YOUR OBJECTIVE ▸ Can the lines below, from the one that holds "The image size is (821, 567)." to the very end, be echoed exactly, with both ends included and no pictures?

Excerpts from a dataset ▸
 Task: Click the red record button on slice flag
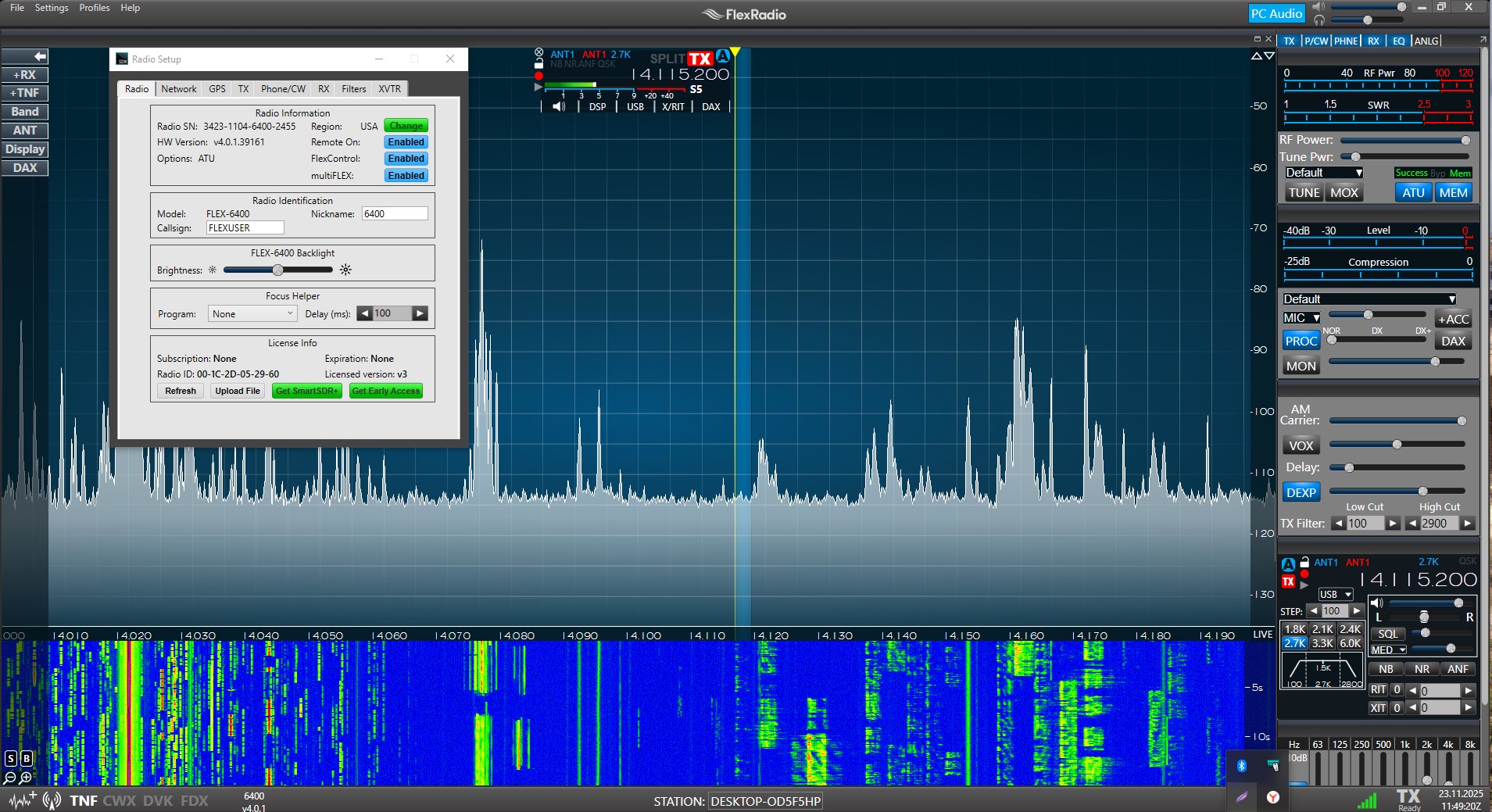[x=538, y=76]
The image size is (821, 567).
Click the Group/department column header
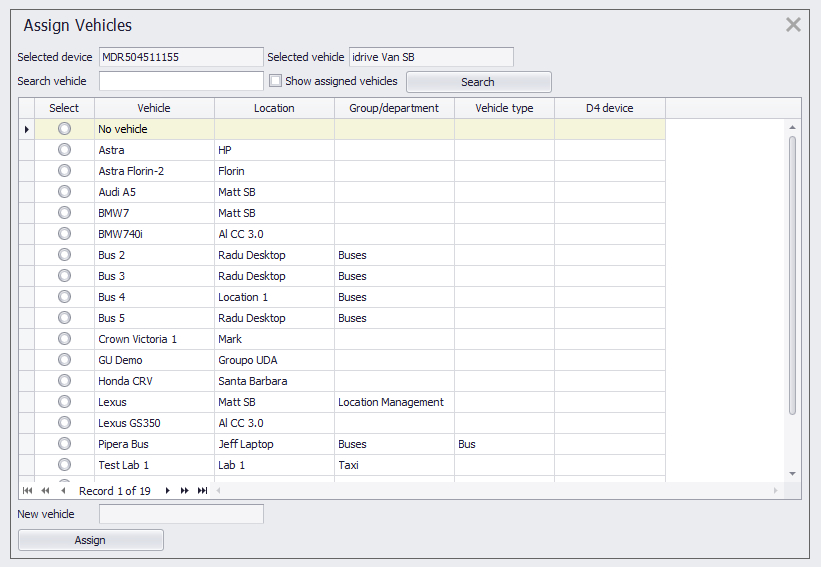394,108
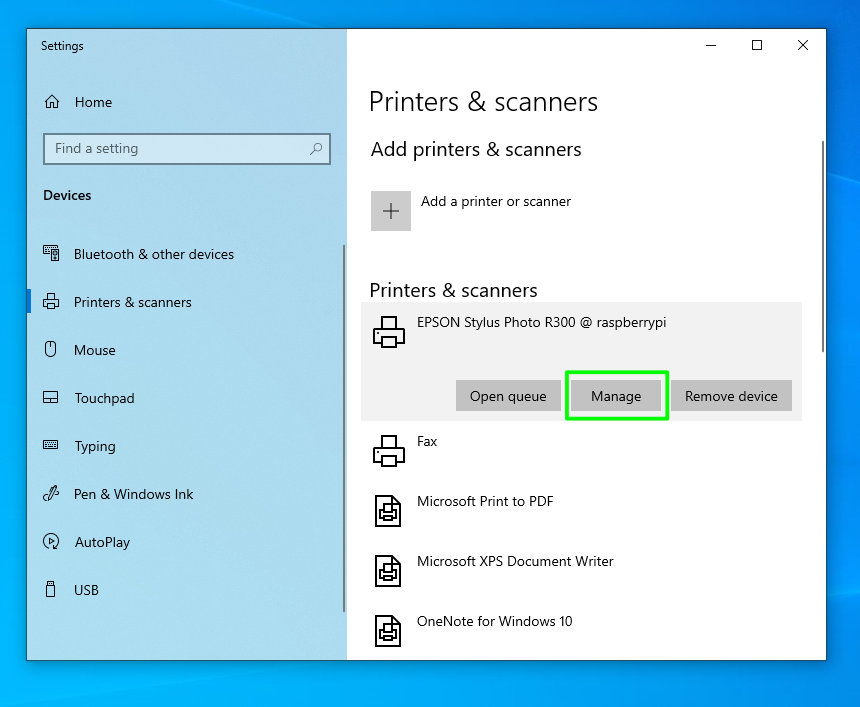Select the Bluetooth & other devices icon

[x=51, y=253]
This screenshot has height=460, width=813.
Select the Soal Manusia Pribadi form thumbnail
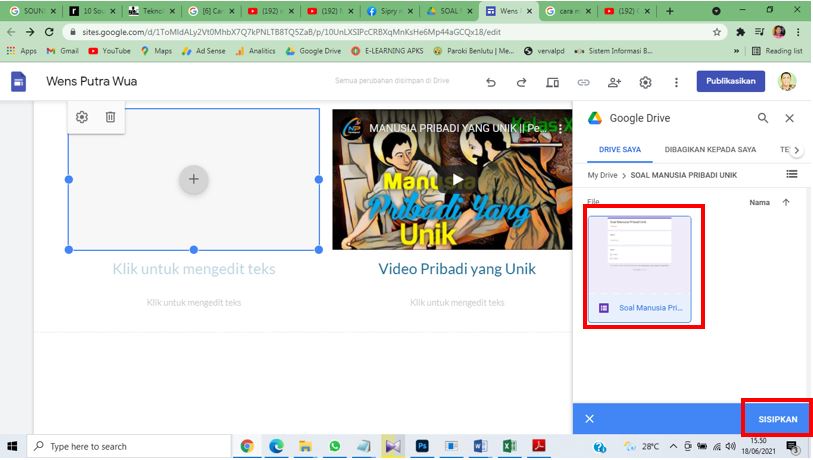pos(639,265)
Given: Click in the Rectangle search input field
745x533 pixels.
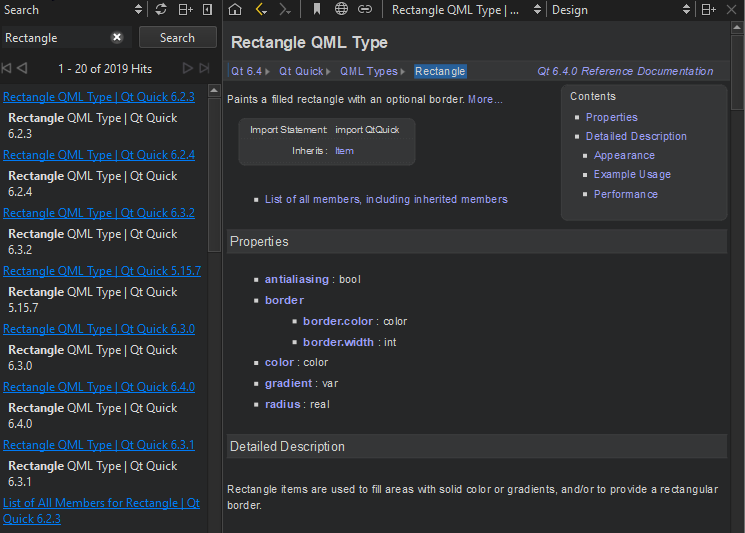Looking at the screenshot, I should pyautogui.click(x=55, y=38).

EXERCISE RESULT ▸
The image size is (821, 567).
Click the Group/department column header
394,108
Select the Bluetooth & other devices icon

[x=51, y=253]
This screenshot has height=460, width=813.
Select the Soal Manusia Pribadi form thumbnail
pos(639,265)
Given: Click in the Rectangle search input field
745x533 pixels.
Looking at the screenshot, I should pyautogui.click(x=55, y=38).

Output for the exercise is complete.